41 U.S.C. § 2101(7).

. The government briefly suggested at oral argument — and later retracted — that an IGCE might fall under "cost or price evaluations of proposals.” See Oral Argument Tr. 11, 18-19. The court rejects this interpretation as contrary to the plain language of 41 U.S.C. § 2101(7)(F).

. The only time the word “cost” appears in this section of these regulations is under “Evaluation Factors and Subfactors,” where it states that the source selection plan must *350"[(Identify ... the importance of all non-cost or price factors to the cost or price factor.” Department of Defense Source Selection Procedures § 2.2.5. In other words, the regulations suggest that the source selection plan must state the relative importance of noncost factors to cost factors.

. A "factual resume” in Hughes states that the defendant "obtained sensitive source selection information ... to include government cost and pricing information.” Factual Resume at 6, United States v. Hughes, No. 7:12-cr-4-0-KA-4 (N.D.Tex. Sept. 14, 2012), [D.E. 38]. The court does not find this document, which was created and signed by the Assistant United States Attorney and the defendant, legally persuasive concerning whether an IGCE is source selection information under section 2101(7)(C).

. At oral argument the government also explained that its interpretation of section 2101(7)(C) relied in part on statements by one of Kolhagen's superiors, made months after the disclosure, that the IGCE was part of the contract's acquisition strategy. See Oral Argument Tr. 13-14, 18. The government conceded, however, that the IGCE was not marked as source selection information under 41 U.S.C. § 2101(7)(J). Id. 11, 13. A government official's ex post opinion that a document was source selection information is not legally binding or logically persuasive. Moreover, the court rejects the government's reliance on that ex post opinion to pursue a criminal prosecution under the Procurement Integrity Act.
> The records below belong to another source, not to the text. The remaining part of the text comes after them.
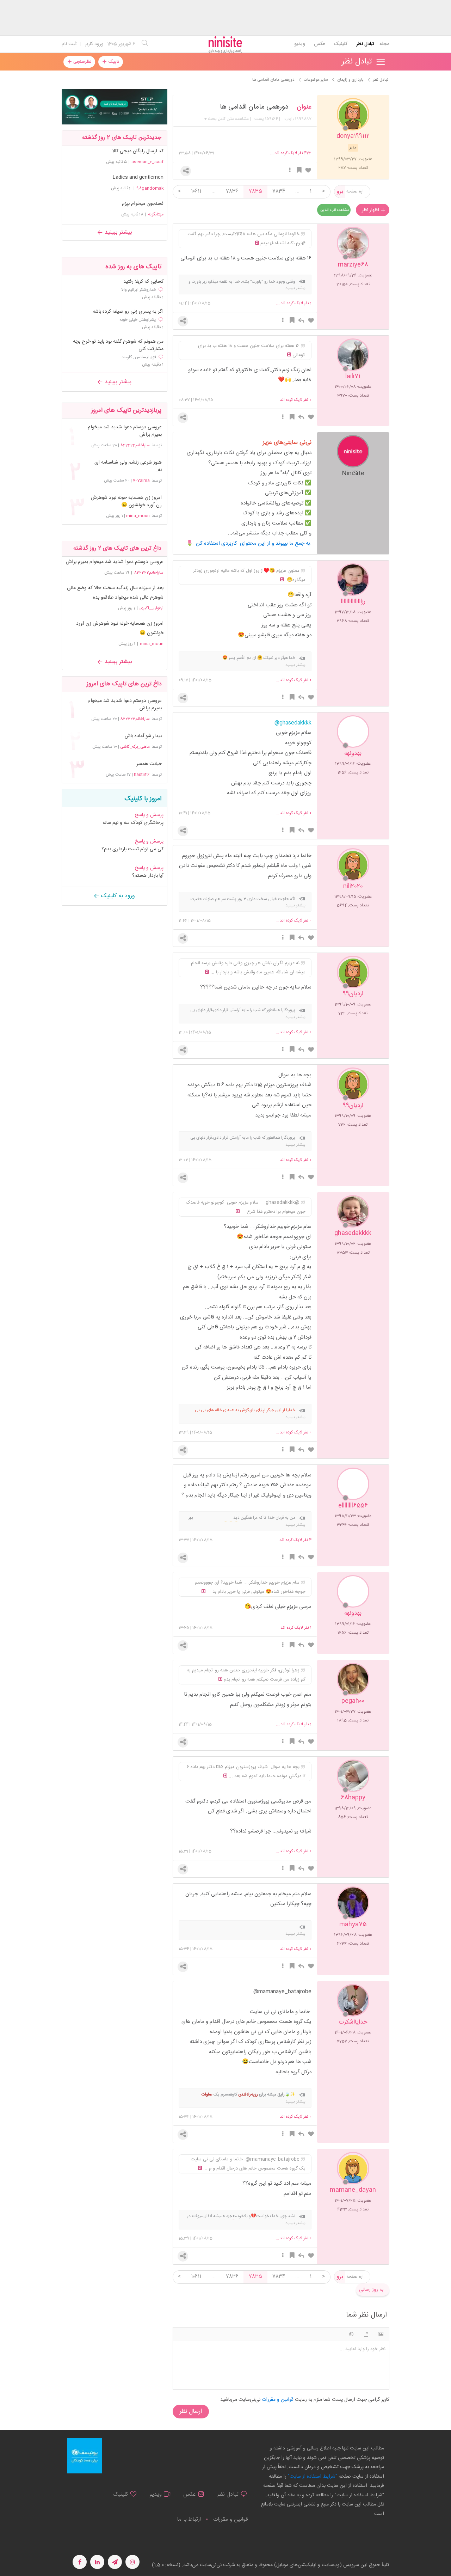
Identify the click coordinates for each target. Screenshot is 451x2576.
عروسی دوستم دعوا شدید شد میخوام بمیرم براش (125, 431)
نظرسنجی (81, 62)
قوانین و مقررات (230, 2519)
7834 (278, 191)
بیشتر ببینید (117, 232)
. Rock Island, Ark. & La. R.R. v. United States, 254 U.S. 141, 143, 41 S.Ct. 55, 65 L.Ed. 188 (1920).

. One district court has described section 1031(a) in terms that arguably suggest that a material misrepresentation or omission is not required under subsection (a)(1). See United States v. Frequency Elecs., 862 F.Supp. 834, 845 (E.D.N.Y.1994) ("[T]he [Major Frauds] Act criminalizes the execution or attempted execution of a scheme to defraud the United States OR to obtain money by false pretenses from the United States." (emphasis added)). To the extent that this description, which fails to track the statutory language, implies that section 1031(a)(1) does npt require a material misrepresentation or omission, this court respectfully disagrees.